Work to be completed> Reproduce the material below verbatim, starting at its first line and ending with the line that contains "[x=71, y=227]", including both of those lines.
BEGIN Records to process
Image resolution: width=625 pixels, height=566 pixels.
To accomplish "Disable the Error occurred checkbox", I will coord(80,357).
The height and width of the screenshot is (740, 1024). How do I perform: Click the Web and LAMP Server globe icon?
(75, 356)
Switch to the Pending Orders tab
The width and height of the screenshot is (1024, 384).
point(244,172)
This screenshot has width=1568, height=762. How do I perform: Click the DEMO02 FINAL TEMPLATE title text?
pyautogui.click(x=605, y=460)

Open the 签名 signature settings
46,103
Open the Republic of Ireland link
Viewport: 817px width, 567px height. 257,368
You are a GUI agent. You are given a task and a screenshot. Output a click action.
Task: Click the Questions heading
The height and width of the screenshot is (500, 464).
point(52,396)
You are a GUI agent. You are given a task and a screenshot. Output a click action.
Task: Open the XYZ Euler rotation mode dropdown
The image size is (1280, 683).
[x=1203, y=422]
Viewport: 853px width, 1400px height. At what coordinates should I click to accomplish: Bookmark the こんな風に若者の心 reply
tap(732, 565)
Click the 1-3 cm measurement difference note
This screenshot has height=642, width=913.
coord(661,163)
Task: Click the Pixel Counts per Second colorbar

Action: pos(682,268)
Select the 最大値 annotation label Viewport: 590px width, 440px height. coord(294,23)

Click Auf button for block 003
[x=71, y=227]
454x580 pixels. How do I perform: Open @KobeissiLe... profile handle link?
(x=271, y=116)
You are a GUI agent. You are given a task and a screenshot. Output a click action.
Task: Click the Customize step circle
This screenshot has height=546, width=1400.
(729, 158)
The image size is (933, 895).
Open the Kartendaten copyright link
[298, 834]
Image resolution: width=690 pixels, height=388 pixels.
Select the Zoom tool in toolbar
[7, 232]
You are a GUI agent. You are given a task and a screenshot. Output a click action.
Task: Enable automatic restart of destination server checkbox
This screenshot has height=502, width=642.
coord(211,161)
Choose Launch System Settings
END Records to process
Exercise solution>
Image resolution: width=625 pixels, height=566 pixels.
To accomplish "Disable the Error occurred checkbox", I will coord(80,357).
The height and width of the screenshot is (740, 1024). How do I perform: Click the Web and LAMP Server globe icon?
(75, 356)
Switch to the Pending Orders tab
The width and height of the screenshot is (1024, 384).
point(244,172)
This screenshot has width=1568, height=762. How do I perform: Click the DEMO02 FINAL TEMPLATE title text?
pyautogui.click(x=605, y=460)

Open the 签名 signature settings
46,103
Open the Republic of Ireland link
Viewport: 817px width, 567px height. 257,368
You are a GUI agent. You are given a task and a screenshot. Output a click action.
Task: Click the Questions heading
The height and width of the screenshot is (500, 464).
point(52,396)
You are a GUI agent. You are given a task and a screenshot. Output a click action.
Task: Open the XYZ Euler rotation mode dropdown
The image size is (1280, 683).
[x=1203, y=422]
Viewport: 853px width, 1400px height. At what coordinates should I click to accomplish: Bookmark the こんな風に若者の心 reply
tap(732, 565)
Click the 1-3 cm measurement difference note
This screenshot has height=642, width=913.
coord(661,163)
Task: Click the Pixel Counts per Second colorbar

Action: pos(682,268)
Select the 最大値 annotation label Viewport: 590px width, 440px height. coord(294,23)

Click Auf button for block 003
[x=71, y=227]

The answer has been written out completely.